[TASK DIRECTIONS] Reproduce all of the data that follows, character for character.

[SOURCE RECORDS]

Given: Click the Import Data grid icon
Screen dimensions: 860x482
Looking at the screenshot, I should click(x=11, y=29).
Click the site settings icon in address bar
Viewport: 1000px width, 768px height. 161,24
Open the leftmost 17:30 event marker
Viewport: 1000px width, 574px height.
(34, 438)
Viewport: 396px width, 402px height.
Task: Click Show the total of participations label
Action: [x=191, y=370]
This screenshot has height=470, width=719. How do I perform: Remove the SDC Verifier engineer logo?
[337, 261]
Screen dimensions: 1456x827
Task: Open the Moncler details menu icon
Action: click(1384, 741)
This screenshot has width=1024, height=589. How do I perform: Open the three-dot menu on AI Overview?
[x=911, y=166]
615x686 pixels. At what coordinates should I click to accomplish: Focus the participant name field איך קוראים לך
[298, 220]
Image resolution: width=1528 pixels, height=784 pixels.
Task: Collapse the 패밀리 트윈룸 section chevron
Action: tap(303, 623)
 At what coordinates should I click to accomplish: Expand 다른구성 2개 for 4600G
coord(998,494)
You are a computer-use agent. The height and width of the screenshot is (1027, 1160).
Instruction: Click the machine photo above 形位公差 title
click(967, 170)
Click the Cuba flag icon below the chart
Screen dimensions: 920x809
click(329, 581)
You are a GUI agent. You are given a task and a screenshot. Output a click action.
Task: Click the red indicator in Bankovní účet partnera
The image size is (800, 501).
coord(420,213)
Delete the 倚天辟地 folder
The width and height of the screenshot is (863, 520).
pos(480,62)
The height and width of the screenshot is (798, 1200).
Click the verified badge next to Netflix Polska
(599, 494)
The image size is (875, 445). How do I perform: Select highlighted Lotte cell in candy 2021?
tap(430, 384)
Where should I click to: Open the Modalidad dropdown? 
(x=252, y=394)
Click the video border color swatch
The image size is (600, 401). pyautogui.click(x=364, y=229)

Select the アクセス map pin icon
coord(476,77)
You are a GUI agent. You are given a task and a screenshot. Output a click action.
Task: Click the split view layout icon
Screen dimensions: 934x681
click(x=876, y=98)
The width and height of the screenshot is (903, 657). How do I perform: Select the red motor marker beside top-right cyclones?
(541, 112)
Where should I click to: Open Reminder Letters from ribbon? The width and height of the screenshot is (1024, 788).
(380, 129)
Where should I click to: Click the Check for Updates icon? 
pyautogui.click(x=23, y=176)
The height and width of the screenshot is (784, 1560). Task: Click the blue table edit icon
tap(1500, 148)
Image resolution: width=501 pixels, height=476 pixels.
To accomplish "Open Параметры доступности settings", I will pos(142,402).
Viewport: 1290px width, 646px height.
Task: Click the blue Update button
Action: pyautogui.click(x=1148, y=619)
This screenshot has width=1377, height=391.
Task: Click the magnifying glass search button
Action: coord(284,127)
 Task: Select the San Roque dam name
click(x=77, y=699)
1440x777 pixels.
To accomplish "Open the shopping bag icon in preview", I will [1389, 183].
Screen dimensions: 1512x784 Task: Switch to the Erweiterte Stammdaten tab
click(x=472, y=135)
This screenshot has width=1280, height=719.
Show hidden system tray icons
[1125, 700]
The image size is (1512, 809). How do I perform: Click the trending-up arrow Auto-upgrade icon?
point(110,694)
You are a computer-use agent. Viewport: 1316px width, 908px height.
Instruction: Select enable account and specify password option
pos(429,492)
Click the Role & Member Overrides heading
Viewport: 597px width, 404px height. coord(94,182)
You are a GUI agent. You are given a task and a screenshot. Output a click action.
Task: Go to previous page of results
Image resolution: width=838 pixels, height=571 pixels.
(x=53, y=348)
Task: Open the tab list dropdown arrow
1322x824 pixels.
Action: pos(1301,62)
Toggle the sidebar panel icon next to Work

[/SOURCE RECORDS]

[SOLUTION FOR THIS TASK]
Given: Click the Import Data grid icon
Screen dimensions: 860x482
Looking at the screenshot, I should click(x=11, y=29).
Click the site settings icon in address bar
Viewport: 1000px width, 768px height. 161,24
Open the leftmost 17:30 event marker
Viewport: 1000px width, 574px height.
(34, 438)
Viewport: 396px width, 402px height.
Task: Click Show the total of participations label
Action: [x=191, y=370]
This screenshot has height=470, width=719. How do I perform: Remove the SDC Verifier engineer logo?
[337, 261]
Screen dimensions: 1456x827
Task: Open the Moncler details menu icon
Action: click(1384, 741)
This screenshot has width=1024, height=589. How do I perform: Open the three-dot menu on AI Overview?
[x=911, y=166]
615x686 pixels. At what coordinates should I click to accomplish: Focus the participant name field איך קוראים לך
[298, 220]
Image resolution: width=1528 pixels, height=784 pixels.
Task: Collapse the 패밀리 트윈룸 section chevron
Action: tap(303, 623)
 At what coordinates should I click to accomplish: Expand 다른구성 2개 for 4600G
coord(998,494)
You are a computer-use agent. The height and width of the screenshot is (1027, 1160).
Instruction: Click the machine photo above 形位公差 title
click(967, 170)
Click the Cuba flag icon below the chart
Screen dimensions: 920x809
click(329, 581)
You are a GUI agent. You are given a task and a screenshot. Output a click action.
Task: Click the red indicator in Bankovní účet partnera
The image size is (800, 501).
coord(420,213)
Delete the 倚天辟地 folder
The width and height of the screenshot is (863, 520).
pos(480,62)
The height and width of the screenshot is (798, 1200).
Click the verified badge next to Netflix Polska
(599, 494)
The image size is (875, 445). How do I perform: Select highlighted Lotte cell in candy 2021?
tap(430, 384)
Where should I click to: Open the Modalidad dropdown? 
(x=252, y=394)
Click the video border color swatch
The image size is (600, 401). pyautogui.click(x=364, y=229)

Select the アクセス map pin icon
coord(476,77)
You are a GUI agent. You are given a task and a screenshot. Output a click action.
Task: Click the split view layout icon
Screen dimensions: 934x681
click(x=876, y=98)
The width and height of the screenshot is (903, 657). How do I perform: Select the red motor marker beside top-right cyclones?
(541, 112)
Where should I click to: Open Reminder Letters from ribbon? The width and height of the screenshot is (1024, 788).
(380, 129)
Where should I click to: Click the Check for Updates icon? 
pyautogui.click(x=23, y=176)
The height and width of the screenshot is (784, 1560). Task: Click the blue table edit icon
tap(1500, 148)
Image resolution: width=501 pixels, height=476 pixels.
To accomplish "Open Параметры доступности settings", I will pos(142,402).
Viewport: 1290px width, 646px height.
Task: Click the blue Update button
Action: pyautogui.click(x=1148, y=619)
This screenshot has width=1377, height=391.
Task: Click the magnifying glass search button
Action: coord(284,127)
 Task: Select the San Roque dam name
click(x=77, y=699)
1440x777 pixels.
To accomplish "Open the shopping bag icon in preview", I will [1389, 183].
Screen dimensions: 1512x784 Task: Switch to the Erweiterte Stammdaten tab
click(x=472, y=135)
This screenshot has width=1280, height=719.
Show hidden system tray icons
[1125, 700]
The image size is (1512, 809). How do I perform: Click the trending-up arrow Auto-upgrade icon?
point(110,694)
You are a computer-use agent. Viewport: 1316px width, 908px height.
Instruction: Select enable account and specify password option
pos(429,492)
Click the Role & Member Overrides heading
Viewport: 597px width, 404px height. coord(94,182)
You are a GUI agent. You are given a task and a screenshot. Output a click action.
Task: Go to previous page of results
Image resolution: width=838 pixels, height=571 pixels.
(x=53, y=348)
Task: Open the tab list dropdown arrow
1322x824 pixels.
Action: pos(1301,62)
Toggle the sidebar panel icon next to Work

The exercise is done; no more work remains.